Hedging parameter selection for basis pursuit

TL;DR

This paper introduces a new hyper-parameter selection method for LASSO in compressed sensing, combining Hedge online learning with stochastic Frank-Wolfe, achieving comparable prediction accuracy to cross-validation with less computation.

Contribution

It proposes a novel hyper-parameter selection approach for LASSO using Hedge and Frank-Wolfe methods, reducing computational cost while maintaining accuracy.

Findings

Achieves prediction performance comparable to cross-validation.

Reduces computational cost of hyper-parameter tuning.

Demonstrates effectiveness in high-dimensional estimation.

Abstract

In Compressed Sensing and high dimensional estimation, signal recovery often relies on sparsity assumptions and estimation is performed via $\ell_1$-penalized least-squares optimization, a.k.a.
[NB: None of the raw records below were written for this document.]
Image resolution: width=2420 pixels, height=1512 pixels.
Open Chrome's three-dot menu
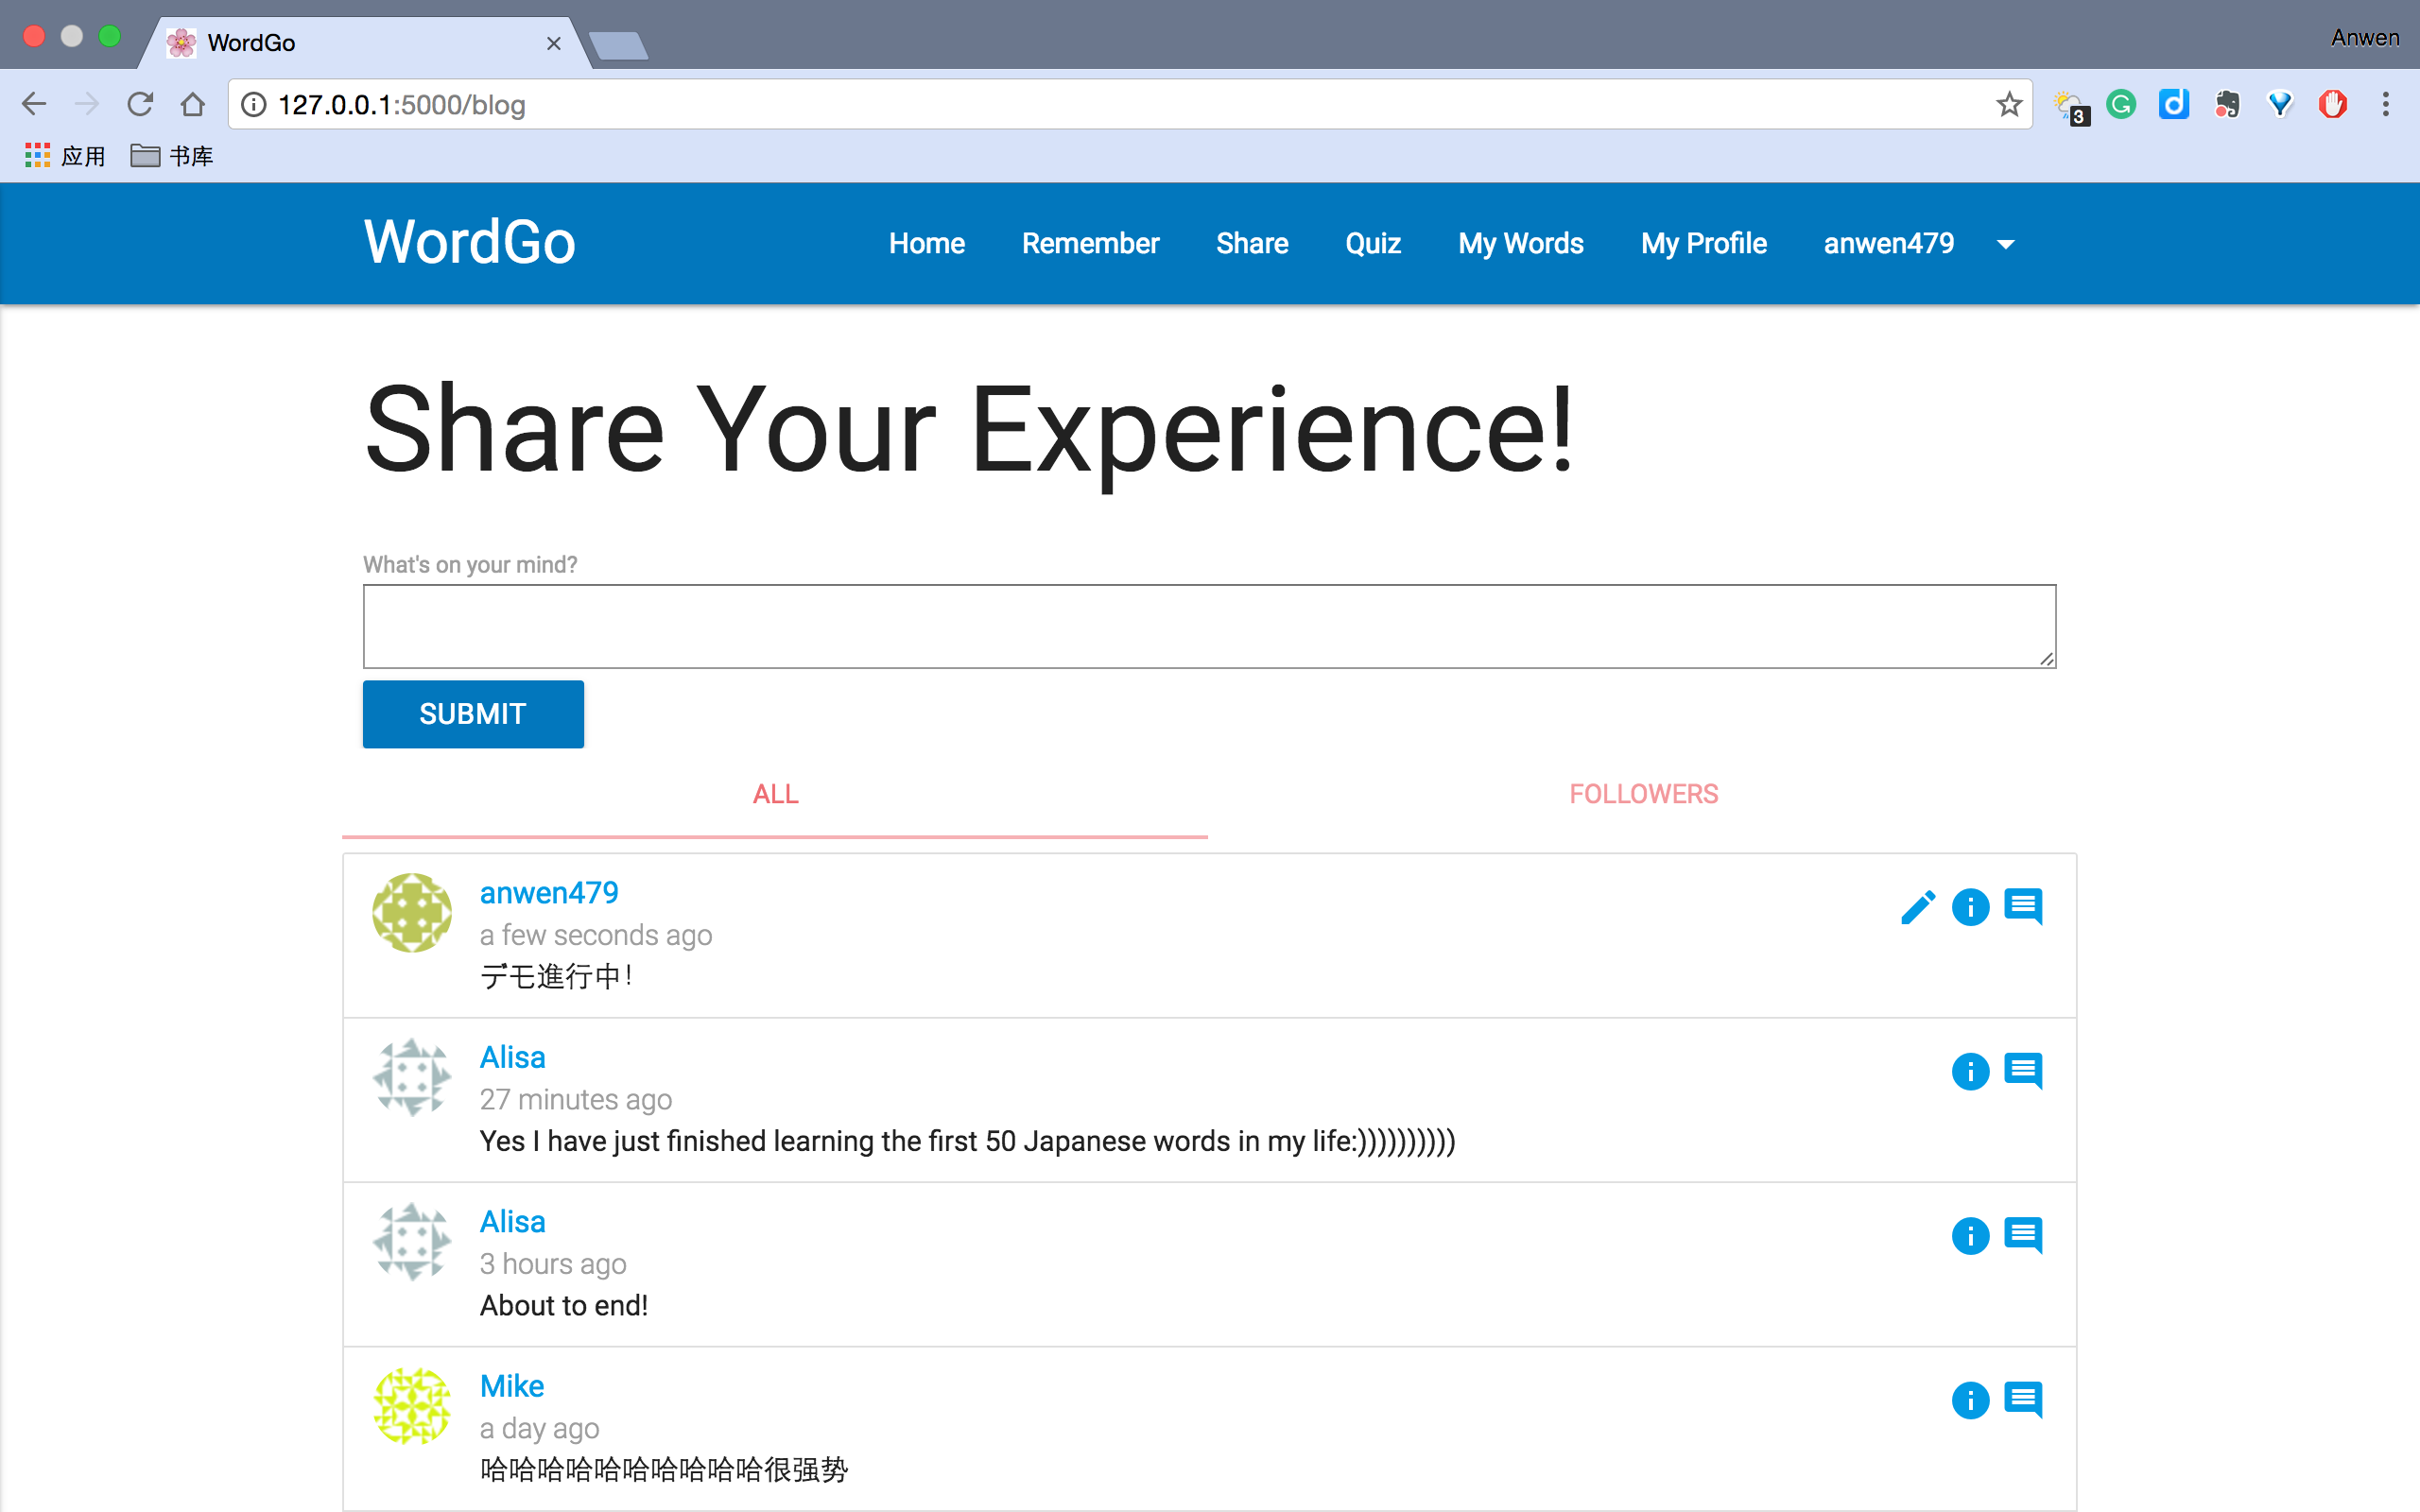point(2385,104)
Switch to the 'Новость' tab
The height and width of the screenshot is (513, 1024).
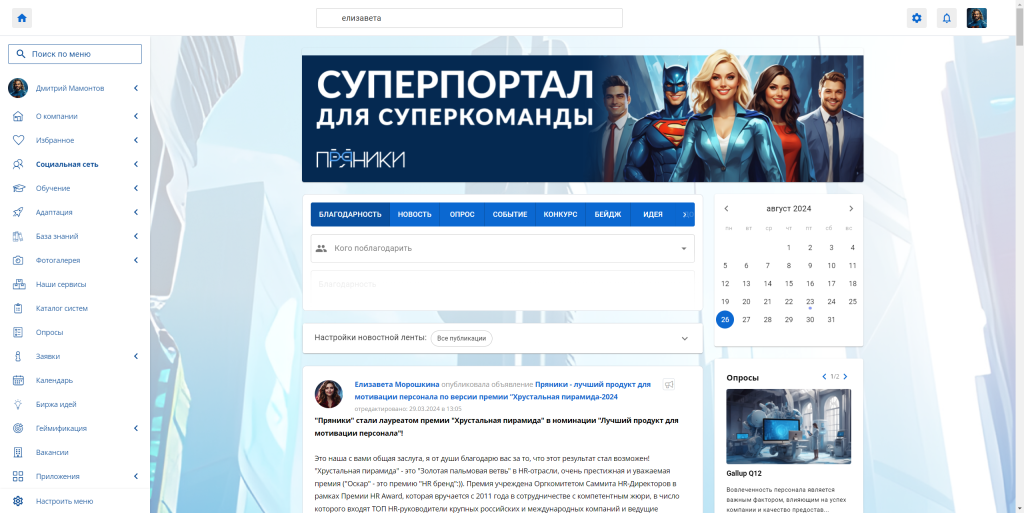pyautogui.click(x=414, y=214)
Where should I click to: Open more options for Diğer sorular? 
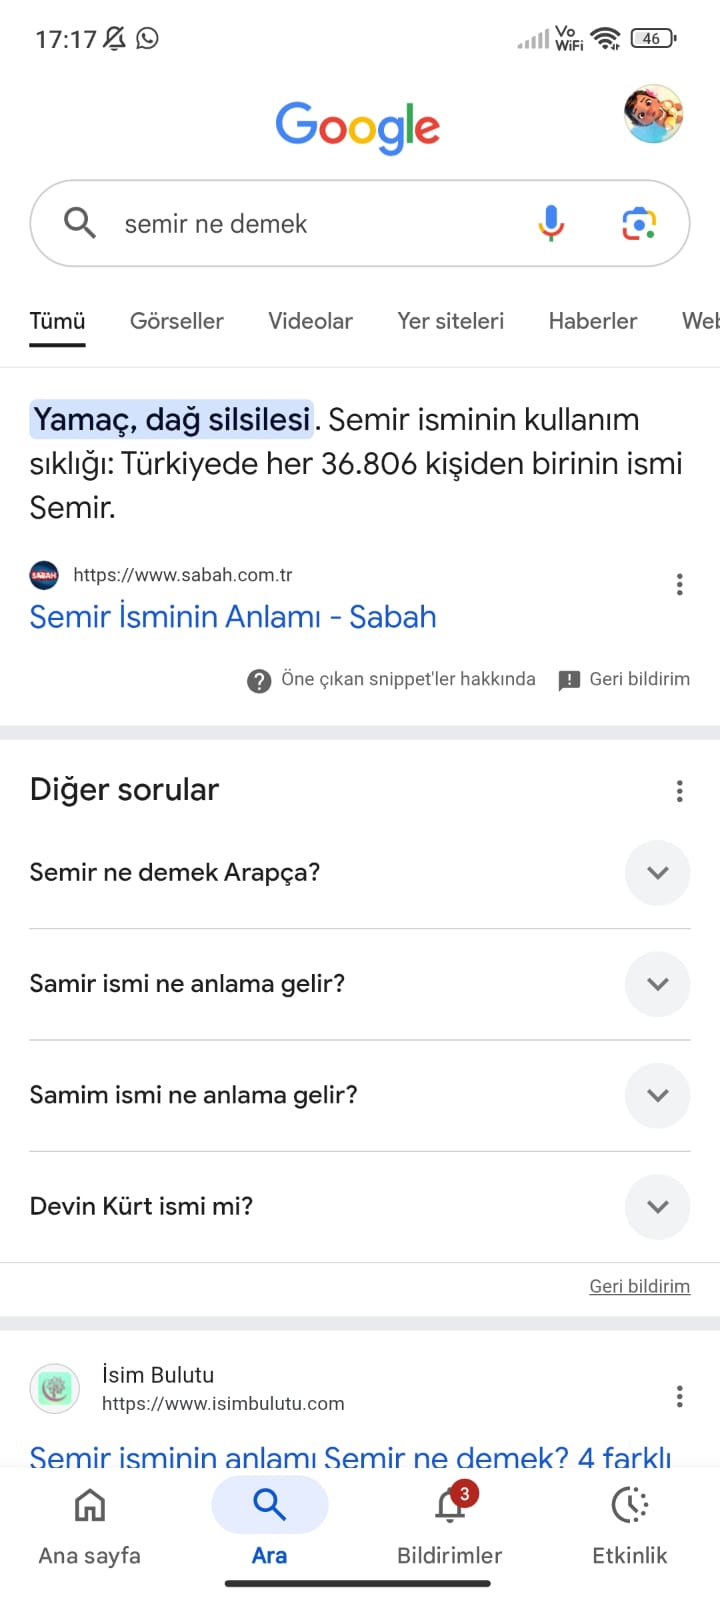[x=680, y=792]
LASSO. The $\ell_1$ penalisation is usually controlled by a weight, also called "relaxation parameter", denoted by $\lambda$. It is commonly thought that the practical efficiency of the LASSO for prediction crucially relies on accurate selection of $\lambda$. In this short note, we propose to consider the hyper-parameter selection problem from a new perspective which combines the Hedge online learning method by Freund and Shapire, with the stochastic Frank-Wolfe method for the LASSO. Using the Hedge algorithm, we show that a our simple selection rule can achieve prediction results comparable to Cross Validation at a potentially much lower computational cost.